• AUFGABE:
Wie geht die Chronologie der Presseschlagzeilen zu Terrorbehörden und Anis Amri weiter? Setzen Sie sie im Anschluss an ihren letzten Eintrag fort.

+++ QUELLDOKUMENT +++

Haupttext – Chronologie:
3.) „Der hochmobile Islamist“
Wir erinnern uns:
So titelten Deutsche Zeitungen und die „NZZ am Sonntag“:
19.03.2016 –
„Abdeslam-Festnahme Sind Belgiens Terrorfahnder totale Amateure?“ – Welt.de
22.03.2016 –
„Terroranschlag in Brüssel: Haben belgische Behörden versagt?“ – Web.de
22.03.2016 –
„Terror-Anschläge in Brüssel | Das Versagen der Antiterror-Behörden ...“ –
Bild.de
23.03.2016 – „Belgien und
der Terror Ein Königreich für Islamisten“ – Tagesspiegel
24.03.2016 – "Die
Franzosen schütten uns zu mit Daten" – Süddeutsche.de
15.06.2016 – „ISIS-Terror
und Hooligan-Hass | So versagt Frankreichs Polizei“ – Bild.de
05.07.2016 – „Anschläge in
Paris: Die Geheimdienste sind gescheitert" – Zeit Online
17.07.2016 – „Terror in
Frankreich: «Da wurde jahrelang geschlampt»“ – NZZ am Sonntag
17.07.2016 – „Attentat von
Nizza: Französische Terror-Warn-App versagt beim ersten Härtetest“ – Focus.de
Nun, aktuell zu Anis Amri:
Wir lesen in der führenden
deutschen Zeitung, der „Frankfurter Allgemeine Zeitung“ („F.A.Z.“):
1.) „Italien Mutmaßlicher Attentäter Anis Amri in
Mailand erschossen“
“F.A.Z.” vom Freitag, den 23.12.2016;
Video-Link: http://www.faz.net/aktuell/politik/italien-mutmasslicher-attentaeter-anis-amri-in-mailand-erschossen-14589164.html .

+++ GEGEBENE DATEN +++

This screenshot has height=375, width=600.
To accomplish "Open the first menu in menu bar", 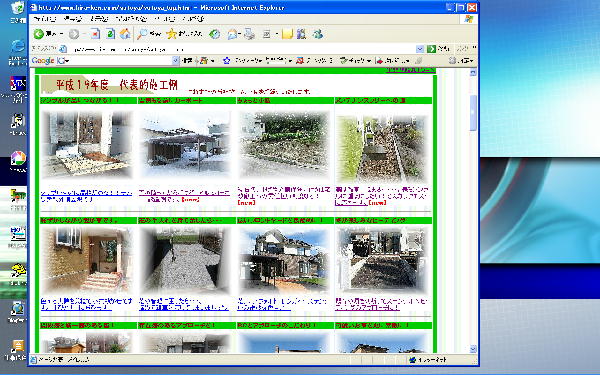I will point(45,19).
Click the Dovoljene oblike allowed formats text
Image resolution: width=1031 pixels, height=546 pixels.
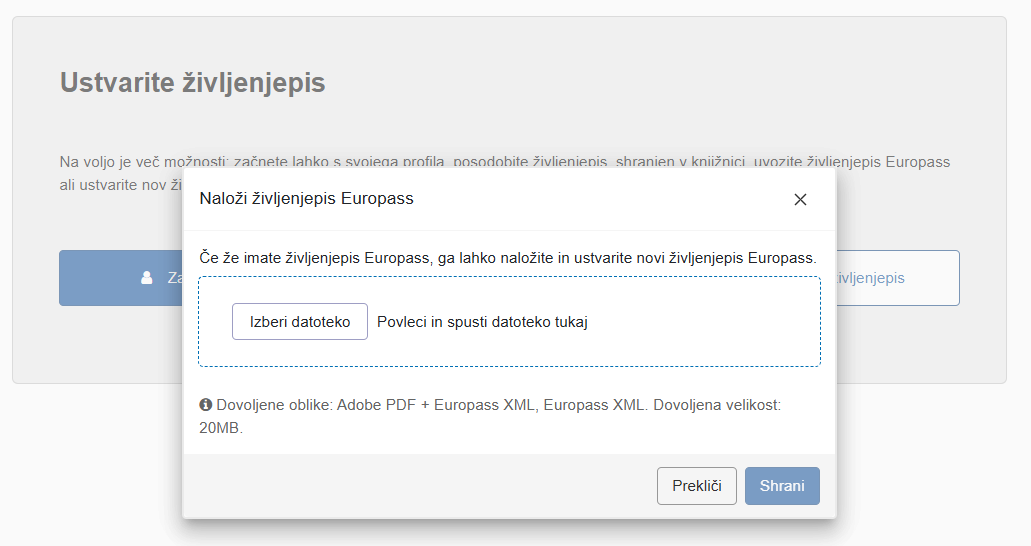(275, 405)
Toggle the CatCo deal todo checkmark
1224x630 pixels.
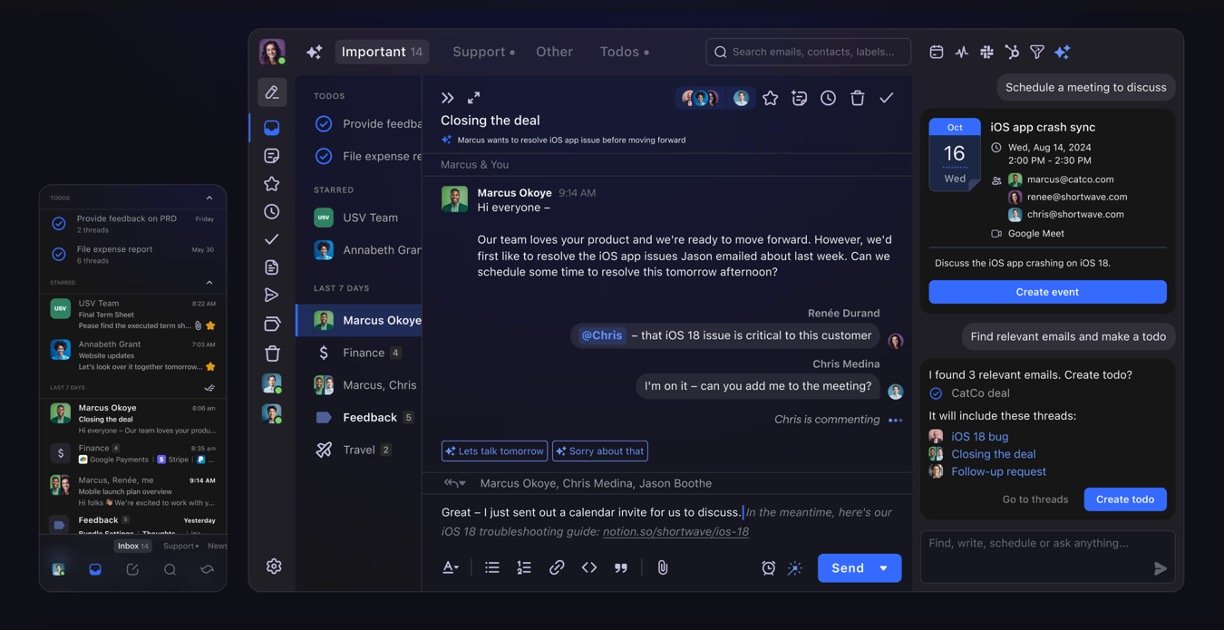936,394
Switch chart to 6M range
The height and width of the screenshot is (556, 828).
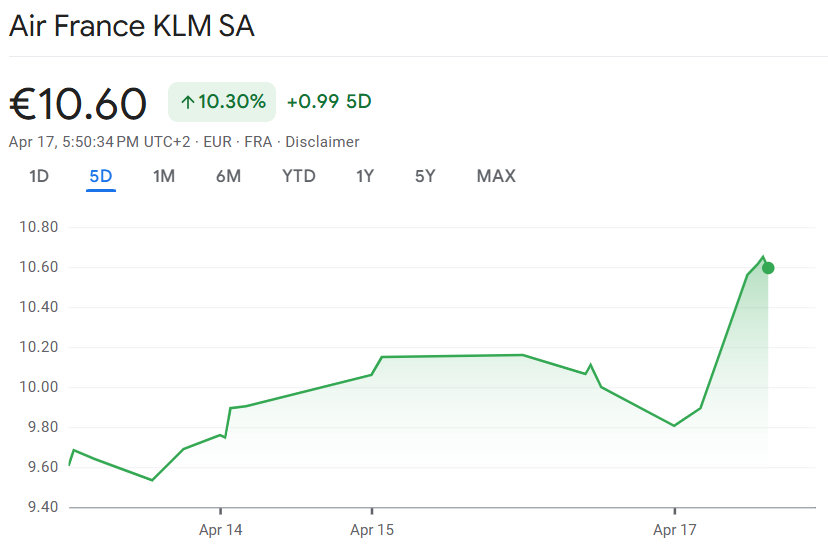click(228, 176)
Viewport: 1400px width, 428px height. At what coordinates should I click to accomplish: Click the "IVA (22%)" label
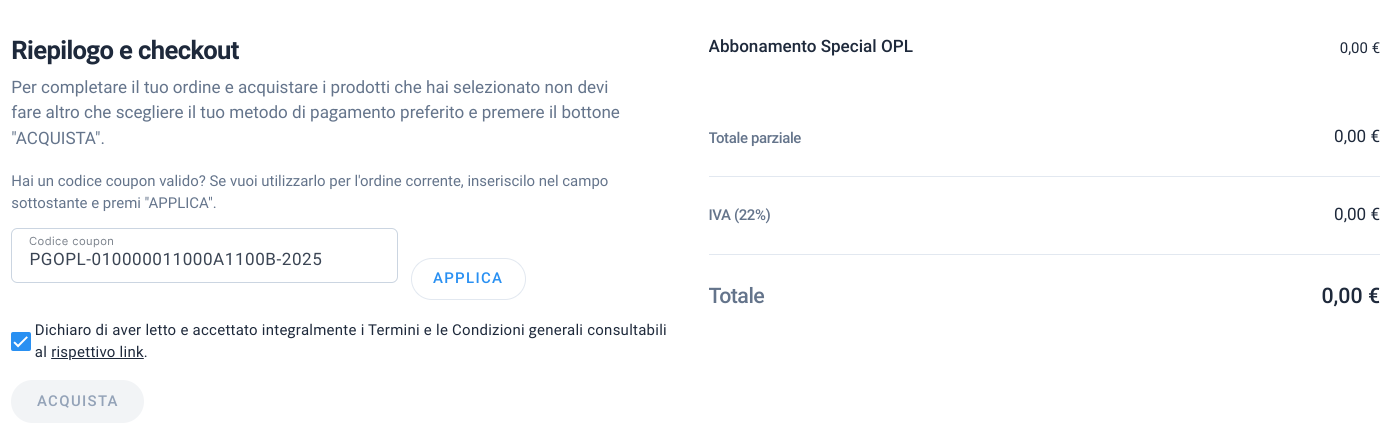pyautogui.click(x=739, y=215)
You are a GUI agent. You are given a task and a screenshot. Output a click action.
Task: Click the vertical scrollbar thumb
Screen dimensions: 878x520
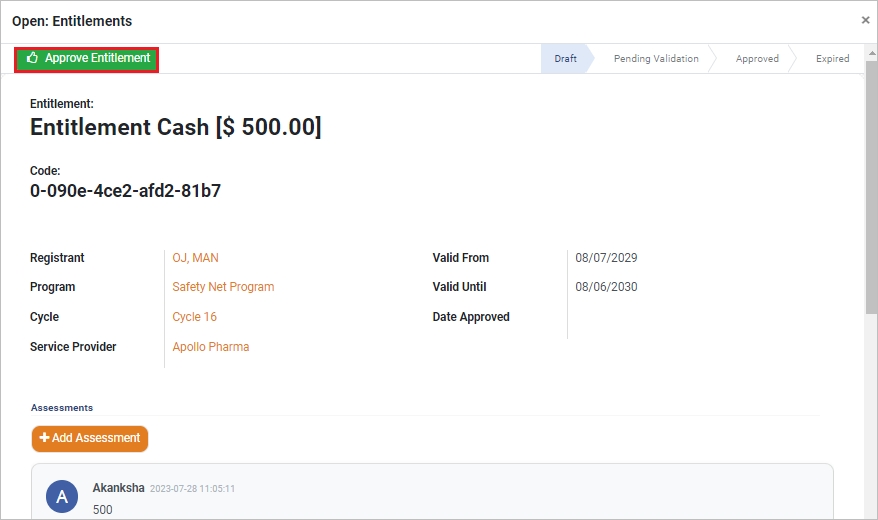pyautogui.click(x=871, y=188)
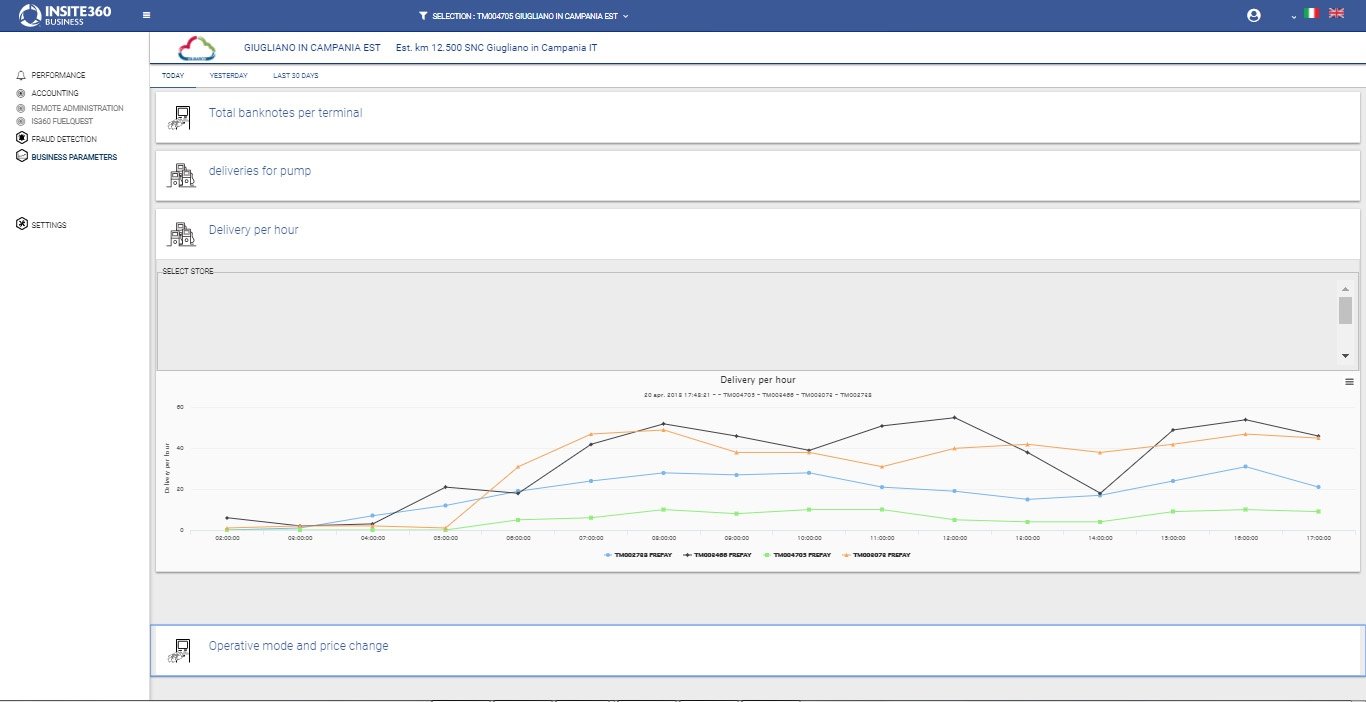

+++

• ERGEBNIS SIEHE UNTEN:
2.) „Anschlag von Berlin Generalbundesanwalt bestätigt
Tod Amris“
„F.A.Z.“ vom Freitag, den 23.12.2016, von Jörg Bremer,
Rom, und Anna-Lena Ripperger
„Der mutmaßliche Berliner Attentäter Anis Amri ist in
Mailand getötet worden. Er war bei einer Routinekontrolle aufgefallen und hatte
ohne Vorwarnung das Feuer auf Polizisten eröffnet. Die Ermittlungen
konzentrieren sich nun auf mögliche Unterstützer.“
Machen Sie mit bei
der Umfrage:
„Ist den deutschen
Sicherheitsbehörden im Fall Anis Amri etwas vorzuwerfen?“
„Sie haben eine ganz klare Meinung. - Wie sehen es Ihre
Freunde?“
Interessant: Die Leser der „Welt“ sind Weicheier: sie sie
sehen keinerlei Versagen der Deutschen Behörden.
Ganz anders die Leser der führenden deutsche Zeitung, der
Frankfurter Allgemeine Zeitung“ („F.A.Z.“): Sie sehen ein deutliches Versagen
der deutschen Sicherheitsbehörden;
verantwortlich
Thomas de Maizière, Bundesminister des Innern.
Umfrage- / Text-Link:
3.) „Der hochmobile Islamist“
„F.A.Z.“ vom Freitag, den 23.12.2016, Politik 3; von
Jasper von Altenbockum, Christoph Ehrhardt und Eckart Lohse
"Anis Amri wurde schon in seiner Heimat Tunesien
straffällig, dann auch kurz nach seiner Ankunft in Italien, schließlich kam er
mit dem Flüchtlingsstrom im Sommer 2015 nach Deutschland, wo schieflief, was
nur schieflaufen kann.
Der dringende Tatverdacht gegen den Tunesier Anis Amri,
den Terroranschlag in Berlin verübt zu haben, hat sich am Donnerstag noch
einmal erhärtet. Bundesinnenminister Thomas de Maizière bestätigte, dass die
Fingerabdrücke Amris an einer der Türen des Lastwagens gefunden wurden, den der
Tunesier am Montagabend in den Weihnachtsmarkt an der Gedächtniskirche
gesteuert hatte. Die Bundesanwaltschaft in Karlsruhe erließ Haftbefehl.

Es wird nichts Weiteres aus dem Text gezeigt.